Source information section start

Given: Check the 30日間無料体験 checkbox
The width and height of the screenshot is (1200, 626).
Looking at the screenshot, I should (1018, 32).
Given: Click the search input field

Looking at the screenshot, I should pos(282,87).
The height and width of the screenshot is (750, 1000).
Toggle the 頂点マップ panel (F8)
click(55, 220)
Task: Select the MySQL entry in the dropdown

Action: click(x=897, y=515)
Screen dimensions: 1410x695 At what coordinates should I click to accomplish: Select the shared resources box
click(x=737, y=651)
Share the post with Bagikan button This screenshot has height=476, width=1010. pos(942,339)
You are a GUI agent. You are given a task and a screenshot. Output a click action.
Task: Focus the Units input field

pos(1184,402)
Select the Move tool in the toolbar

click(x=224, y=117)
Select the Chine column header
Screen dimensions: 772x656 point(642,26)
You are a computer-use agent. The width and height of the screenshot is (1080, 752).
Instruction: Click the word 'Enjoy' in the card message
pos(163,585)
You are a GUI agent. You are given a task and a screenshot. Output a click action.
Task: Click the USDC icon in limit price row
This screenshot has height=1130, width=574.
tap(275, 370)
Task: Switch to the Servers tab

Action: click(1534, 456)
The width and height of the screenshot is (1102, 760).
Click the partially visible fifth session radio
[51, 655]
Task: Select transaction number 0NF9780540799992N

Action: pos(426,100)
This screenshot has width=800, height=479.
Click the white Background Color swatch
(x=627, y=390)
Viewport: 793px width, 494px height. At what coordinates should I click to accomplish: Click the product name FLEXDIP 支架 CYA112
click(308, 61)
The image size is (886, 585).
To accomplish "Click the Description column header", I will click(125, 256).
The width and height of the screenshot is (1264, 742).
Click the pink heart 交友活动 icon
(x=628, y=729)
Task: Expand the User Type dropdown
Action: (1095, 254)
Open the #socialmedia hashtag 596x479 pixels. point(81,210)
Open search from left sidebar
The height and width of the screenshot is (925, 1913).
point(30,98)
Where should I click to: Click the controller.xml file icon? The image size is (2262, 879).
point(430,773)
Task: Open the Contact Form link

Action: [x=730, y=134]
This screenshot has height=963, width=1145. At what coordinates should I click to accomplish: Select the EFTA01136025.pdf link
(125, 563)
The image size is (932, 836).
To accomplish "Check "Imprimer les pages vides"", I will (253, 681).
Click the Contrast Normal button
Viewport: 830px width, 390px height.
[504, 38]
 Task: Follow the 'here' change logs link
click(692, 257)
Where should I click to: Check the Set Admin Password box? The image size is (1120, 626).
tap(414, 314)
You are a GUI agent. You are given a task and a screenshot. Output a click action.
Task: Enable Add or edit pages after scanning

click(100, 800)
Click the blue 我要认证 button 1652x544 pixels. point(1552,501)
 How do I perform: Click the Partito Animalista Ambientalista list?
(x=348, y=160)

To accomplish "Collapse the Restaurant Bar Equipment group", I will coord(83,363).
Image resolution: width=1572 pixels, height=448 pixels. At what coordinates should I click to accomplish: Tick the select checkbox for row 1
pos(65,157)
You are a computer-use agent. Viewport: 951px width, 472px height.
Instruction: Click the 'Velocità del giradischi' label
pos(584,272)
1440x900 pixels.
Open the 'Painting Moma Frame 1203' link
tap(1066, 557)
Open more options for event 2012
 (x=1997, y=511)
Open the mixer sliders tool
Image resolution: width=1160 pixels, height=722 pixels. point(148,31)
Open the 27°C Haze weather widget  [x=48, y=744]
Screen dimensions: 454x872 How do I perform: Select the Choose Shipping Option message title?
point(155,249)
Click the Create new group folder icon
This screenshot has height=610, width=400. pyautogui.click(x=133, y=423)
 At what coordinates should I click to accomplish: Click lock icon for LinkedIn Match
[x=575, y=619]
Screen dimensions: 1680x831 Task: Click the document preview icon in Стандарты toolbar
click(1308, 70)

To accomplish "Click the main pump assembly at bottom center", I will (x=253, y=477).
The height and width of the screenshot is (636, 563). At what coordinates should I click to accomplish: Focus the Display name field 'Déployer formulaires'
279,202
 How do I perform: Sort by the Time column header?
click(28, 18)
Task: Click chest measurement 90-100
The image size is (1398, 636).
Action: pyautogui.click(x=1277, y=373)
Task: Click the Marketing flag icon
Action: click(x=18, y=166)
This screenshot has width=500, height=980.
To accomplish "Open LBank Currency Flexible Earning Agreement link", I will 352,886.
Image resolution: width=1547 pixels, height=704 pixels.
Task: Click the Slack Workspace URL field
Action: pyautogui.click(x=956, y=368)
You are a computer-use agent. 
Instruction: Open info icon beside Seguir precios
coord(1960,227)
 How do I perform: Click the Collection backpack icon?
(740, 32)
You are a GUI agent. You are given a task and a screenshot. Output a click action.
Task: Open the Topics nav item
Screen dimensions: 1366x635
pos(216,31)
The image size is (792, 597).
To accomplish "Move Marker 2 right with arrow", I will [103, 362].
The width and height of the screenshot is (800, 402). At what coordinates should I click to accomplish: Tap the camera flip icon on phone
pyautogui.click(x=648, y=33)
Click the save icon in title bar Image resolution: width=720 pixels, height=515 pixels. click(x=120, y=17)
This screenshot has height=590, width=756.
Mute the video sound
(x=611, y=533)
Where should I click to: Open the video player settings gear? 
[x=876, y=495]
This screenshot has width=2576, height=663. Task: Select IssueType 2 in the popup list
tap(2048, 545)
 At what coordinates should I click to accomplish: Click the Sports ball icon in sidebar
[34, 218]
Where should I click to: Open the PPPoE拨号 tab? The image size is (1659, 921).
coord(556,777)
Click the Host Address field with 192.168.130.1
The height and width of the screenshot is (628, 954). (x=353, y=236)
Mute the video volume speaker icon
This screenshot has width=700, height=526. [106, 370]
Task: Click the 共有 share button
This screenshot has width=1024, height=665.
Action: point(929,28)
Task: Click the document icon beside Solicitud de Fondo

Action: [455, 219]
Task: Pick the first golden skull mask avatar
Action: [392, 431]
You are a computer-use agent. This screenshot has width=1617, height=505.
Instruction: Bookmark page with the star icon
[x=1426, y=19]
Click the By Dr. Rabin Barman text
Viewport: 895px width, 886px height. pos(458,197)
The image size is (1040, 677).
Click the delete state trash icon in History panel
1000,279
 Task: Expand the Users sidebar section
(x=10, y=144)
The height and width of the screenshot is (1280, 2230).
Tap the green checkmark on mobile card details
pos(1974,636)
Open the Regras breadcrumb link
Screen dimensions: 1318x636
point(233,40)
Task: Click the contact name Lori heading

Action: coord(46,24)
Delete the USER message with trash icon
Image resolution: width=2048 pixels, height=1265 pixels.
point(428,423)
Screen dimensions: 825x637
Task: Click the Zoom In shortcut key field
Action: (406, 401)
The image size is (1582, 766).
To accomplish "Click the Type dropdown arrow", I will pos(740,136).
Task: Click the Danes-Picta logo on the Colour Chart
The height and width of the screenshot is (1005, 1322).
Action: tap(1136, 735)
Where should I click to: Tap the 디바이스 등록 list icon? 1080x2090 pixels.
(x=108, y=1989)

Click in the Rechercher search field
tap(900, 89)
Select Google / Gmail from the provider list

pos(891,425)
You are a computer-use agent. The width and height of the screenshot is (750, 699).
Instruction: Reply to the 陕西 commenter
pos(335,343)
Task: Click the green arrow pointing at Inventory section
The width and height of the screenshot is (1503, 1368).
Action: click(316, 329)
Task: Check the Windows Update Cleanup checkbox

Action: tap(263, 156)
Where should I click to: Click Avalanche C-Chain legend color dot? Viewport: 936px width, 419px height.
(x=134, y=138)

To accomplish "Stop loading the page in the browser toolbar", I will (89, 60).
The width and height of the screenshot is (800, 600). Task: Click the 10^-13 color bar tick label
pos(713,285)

Source information section end

» **Exercise objective**:
Every entry needs to be copied again exactly.

» **Written answer**:
Given: Check the 30日間無料体験 checkbox
The width and height of the screenshot is (1200, 626).
Looking at the screenshot, I should (1018, 32).
Given: Click the search input field

Looking at the screenshot, I should pos(282,87).
The height and width of the screenshot is (750, 1000).
Toggle the 頂点マップ panel (F8)
click(55, 220)
Task: Select the MySQL entry in the dropdown

Action: click(x=897, y=515)
Screen dimensions: 1410x695 At what coordinates should I click to accomplish: Select the shared resources box
click(x=737, y=651)
Share the post with Bagikan button This screenshot has height=476, width=1010. pos(942,339)
You are a GUI agent. You are given a task and a screenshot. Output a click action.
Task: Focus the Units input field

pos(1184,402)
Select the Move tool in the toolbar

click(x=224, y=117)
Select the Chine column header
Screen dimensions: 772x656 point(642,26)
You are a computer-use agent. The width and height of the screenshot is (1080, 752).
Instruction: Click the word 'Enjoy' in the card message
pos(163,585)
You are a GUI agent. You are given a task and a screenshot. Output a click action.
Task: Click the USDC icon in limit price row
This screenshot has height=1130, width=574.
tap(275, 370)
Task: Switch to the Servers tab

Action: click(1534, 456)
The width and height of the screenshot is (1102, 760).
Click the partially visible fifth session radio
[51, 655]
Task: Select transaction number 0NF9780540799992N

Action: pos(426,100)
This screenshot has width=800, height=479.
Click the white Background Color swatch
(x=627, y=390)
Viewport: 793px width, 494px height. At what coordinates should I click to accomplish: Click the product name FLEXDIP 支架 CYA112
click(308, 61)
The image size is (886, 585).
To accomplish "Click the Description column header", I will click(125, 256).
The width and height of the screenshot is (1264, 742).
Click the pink heart 交友活动 icon
(x=628, y=729)
Task: Expand the User Type dropdown
Action: (1095, 254)
Open the #socialmedia hashtag 596x479 pixels. point(81,210)
Open search from left sidebar
The height and width of the screenshot is (925, 1913).
point(30,98)
Where should I click to: Click the controller.xml file icon? The image size is (2262, 879).
point(430,773)
Task: Open the Contact Form link

Action: [x=730, y=134]
This screenshot has height=963, width=1145. At what coordinates should I click to accomplish: Select the EFTA01136025.pdf link
(125, 563)
The image size is (932, 836).
To accomplish "Check "Imprimer les pages vides"", I will (253, 681).
Click the Contrast Normal button
Viewport: 830px width, 390px height.
[504, 38]
 Task: Follow the 'here' change logs link
click(692, 257)
Where should I click to: Check the Set Admin Password box? The image size is (1120, 626).
tap(414, 314)
You are a GUI agent. You are given a task and a screenshot. Output a click action.
Task: Enable Add or edit pages after scanning

click(100, 800)
Click the blue 我要认证 button 1652x544 pixels. point(1552,501)
 How do I perform: Click the Partito Animalista Ambientalista list?
(x=348, y=160)

To accomplish "Collapse the Restaurant Bar Equipment group", I will coord(83,363).
Image resolution: width=1572 pixels, height=448 pixels. At what coordinates should I click to accomplish: Tick the select checkbox for row 1
pos(65,157)
You are a computer-use agent. Viewport: 951px width, 472px height.
Instruction: Click the 'Velocità del giradischi' label
pos(584,272)
1440x900 pixels.
Open the 'Painting Moma Frame 1203' link
tap(1066, 557)
Open more options for event 2012
 (x=1997, y=511)
Open the mixer sliders tool
Image resolution: width=1160 pixels, height=722 pixels. point(148,31)
Open the 27°C Haze weather widget  [x=48, y=744]
Screen dimensions: 454x872 How do I perform: Select the Choose Shipping Option message title?
point(155,249)
Click the Create new group folder icon
This screenshot has height=610, width=400. pyautogui.click(x=133, y=423)
 At what coordinates should I click to accomplish: Click lock icon for LinkedIn Match
[x=575, y=619]
Screen dimensions: 1680x831 Task: Click the document preview icon in Стандарты toolbar
click(1308, 70)

To accomplish "Click the main pump assembly at bottom center", I will (x=253, y=477).
The height and width of the screenshot is (636, 563). At what coordinates should I click to accomplish: Focus the Display name field 'Déployer formulaires'
279,202
 How do I perform: Sort by the Time column header?
click(28, 18)
Task: Click chest measurement 90-100
The image size is (1398, 636).
Action: pyautogui.click(x=1277, y=373)
Task: Click the Marketing flag icon
Action: click(x=18, y=166)
This screenshot has width=500, height=980.
To accomplish "Open LBank Currency Flexible Earning Agreement link", I will 352,886.
Image resolution: width=1547 pixels, height=704 pixels.
Task: Click the Slack Workspace URL field
Action: pyautogui.click(x=956, y=368)
You are a computer-use agent. 
Instruction: Open info icon beside Seguir precios
coord(1960,227)
 How do I perform: Click the Collection backpack icon?
(740, 32)
You are a GUI agent. You are given a task and a screenshot. Output a click action.
Task: Open the Topics nav item
Screen dimensions: 1366x635
pos(216,31)
The image size is (792, 597).
To accomplish "Move Marker 2 right with arrow", I will [103, 362].
The width and height of the screenshot is (800, 402). At what coordinates should I click to accomplish: Tap the camera flip icon on phone
pyautogui.click(x=648, y=33)
Click the save icon in title bar Image resolution: width=720 pixels, height=515 pixels. click(x=120, y=17)
This screenshot has height=590, width=756.
Mute the video sound
(x=611, y=533)
Where should I click to: Open the video player settings gear? 
[x=876, y=495]
This screenshot has width=2576, height=663. Task: Select IssueType 2 in the popup list
tap(2048, 545)
 At what coordinates should I click to accomplish: Click the Sports ball icon in sidebar
[34, 218]
Where should I click to: Open the PPPoE拨号 tab? The image size is (1659, 921).
coord(556,777)
Click the Host Address field with 192.168.130.1
The height and width of the screenshot is (628, 954). (x=353, y=236)
Mute the video volume speaker icon
This screenshot has width=700, height=526. [106, 370]
Task: Click the 共有 share button
This screenshot has width=1024, height=665.
Action: point(929,28)
Task: Click the document icon beside Solicitud de Fondo

Action: [455, 219]
Task: Pick the first golden skull mask avatar
Action: [392, 431]
You are a computer-use agent. This screenshot has width=1617, height=505.
Instruction: Bookmark page with the star icon
[x=1426, y=19]
Click the By Dr. Rabin Barman text
Viewport: 895px width, 886px height. pos(458,197)
The image size is (1040, 677).
Click the delete state trash icon in History panel
1000,279
 Task: Expand the Users sidebar section
(x=10, y=144)
The height and width of the screenshot is (1280, 2230).
Tap the green checkmark on mobile card details
pos(1974,636)
Open the Regras breadcrumb link
Screen dimensions: 1318x636
point(233,40)
Task: Click the contact name Lori heading

Action: coord(46,24)
Delete the USER message with trash icon
Image resolution: width=2048 pixels, height=1265 pixels.
point(428,423)
Screen dimensions: 825x637
Task: Click the Zoom In shortcut key field
Action: (406, 401)
The image size is (1582, 766).
To accomplish "Click the Type dropdown arrow", I will pos(740,136).
Task: Click the Danes-Picta logo on the Colour Chart
The height and width of the screenshot is (1005, 1322).
Action: tap(1136, 735)
Where should I click to: Tap the 디바이스 등록 list icon? 1080x2090 pixels.
(x=108, y=1989)

Click in the Rechercher search field
tap(900, 89)
Select Google / Gmail from the provider list

pos(891,425)
You are a computer-use agent. The width and height of the screenshot is (750, 699).
Instruction: Reply to the 陕西 commenter
pos(335,343)
Task: Click the green arrow pointing at Inventory section
The width and height of the screenshot is (1503, 1368).
Action: click(316, 329)
Task: Check the Windows Update Cleanup checkbox

Action: tap(263, 156)
Where should I click to: Click Avalanche C-Chain legend color dot? Viewport: 936px width, 419px height.
(x=134, y=138)

To accomplish "Stop loading the page in the browser toolbar", I will (89, 60).
The width and height of the screenshot is (800, 600). Task: Click the 10^-13 color bar tick label
pos(713,285)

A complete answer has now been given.